The California Public Utilities Commission’s (CPUC) proposed decision on revising net energy metering tariffs and sub-tariffs (NEM 3.0) provides an example of where the complexity of the rate tariff necessitates a nuanced model to achieve accuracy of energy cost-savings that takes into account a number of factors. The proposed changes:
• Replace the retail rate-based export compensation formula with the export compensation rate based on a calculation of utility-avoided cost as reflected in the annually updated Avoided Cost Calculator
• Following a five-year ‘lock-in’ period, export compensation for solar will be based on average monthly avoided cost values from that year’s Avoided Cost Calculator
• Require all NEM customers to take service on TOU rates that have a “high differential between summer weekday peak and summer weekday off-peak periods” in order to encourage usage during lower-priced hours when the solar system is producing and/or charging storage, rather than at expensive times when the grid’s energy supply is constrained
• Add a monthly “grid participation charge” of $8 per kilowatt for homes (but not businesses) that install solar
• Preserve the current NEM 2.0 approach to recovery of non-by passable charges (public purpose program, nuclear decommissioning, competition transition charge, and DWR bond charge) from NEM customers, and reject recommendations by some parties to expand this list to include additional categories of charges
• Adopt a new residential Market Transition Credit to temporarily make up part of the decrease in export compensation rates compared with NEM 2.0, and serve as a “glide path” to the successor tariff
• Replace the NEM 2.0 netting intervals (15-minute for nonresidential and 1 hour for residential customers) with instantaneous netting, where all recorded imports are charged at the retail rate and all recorded exports are charged the export compensation rate
• Preserve annual true-ups for both residential and non-residential NEM customers, meaning credits can be carried forward to future months within a 12-month billing period — customers will be required to pay all incurred charges every month, but netting will occur annually instead of monthly as previously proposed by some parties
• Address equity for low-income customers by waiving the grid transition charge and allow for TOU rate flexibility for 10 years — additionally, the proposed decision adopts an equity fund with an annual cap of $150 million over a four-year period
• Determine that the virtual NEM and NEM aggregation sub-tariffs will be revised to mirror the new tariff structure (Since many VNEM customers are renters, they will be allowed to choose any applicable TOU rate, and the VNEM tariff will allow multiple solar arrays on one property to be treated as one generator with credits allocated across the property)

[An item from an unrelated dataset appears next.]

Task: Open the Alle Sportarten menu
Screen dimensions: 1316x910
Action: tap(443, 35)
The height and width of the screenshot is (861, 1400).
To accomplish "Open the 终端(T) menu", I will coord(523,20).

• Decline to adopt a successor tariff specifically for community distributed energy resources because community solar is currently under discussion in other proceedings
• Require homes that already have solar panels to switch from the existing net metering program to the new program described above — known as “net billing” — no later than 15 years after their systems were installed (Low-income homes could keep operating under the more favorable terms of the old program for 20 years after installation)
• Offer all existing NEM 2.0 customers a rebate to invest in storage if they voluntarily switch to the successor tariff within four years from the time the storage rebate becomes available (During the first year the storage rebates will be $0.20/Wh, and it will decrease by 25 percent a year over the subsequent four years — the rebates will be funded through a Storage Evolution Fund funded through utility distribution charges)
"Accurately modeling the correct charges from interval data and appropriate tariff is very important."
The uncertainty and proposed changes to NEM rates create a chaotic reality for the solar economic model. The utility economic model starts with 15-minute interval kW usage data and the applicable utility rate schedule to simulate a Business as Usual (BAU) scenario.
Then, the model evaluates the kW data at each 15-minute interval and applies the appropriate demand and energy charges based on the on-peak, mid-peak, and off-peak rates associated with the summer or winter season. This effort would be tedious if done by hand for over 35,000 data points, but a computer tool can process these calculations in a few seconds. The model summarized the demand, usage, and charges for all 12 months similar to how the utility would calculate the billing for their customers. The BAU case can and should also be calibrated to the actual utility bills to ensure a good baseline.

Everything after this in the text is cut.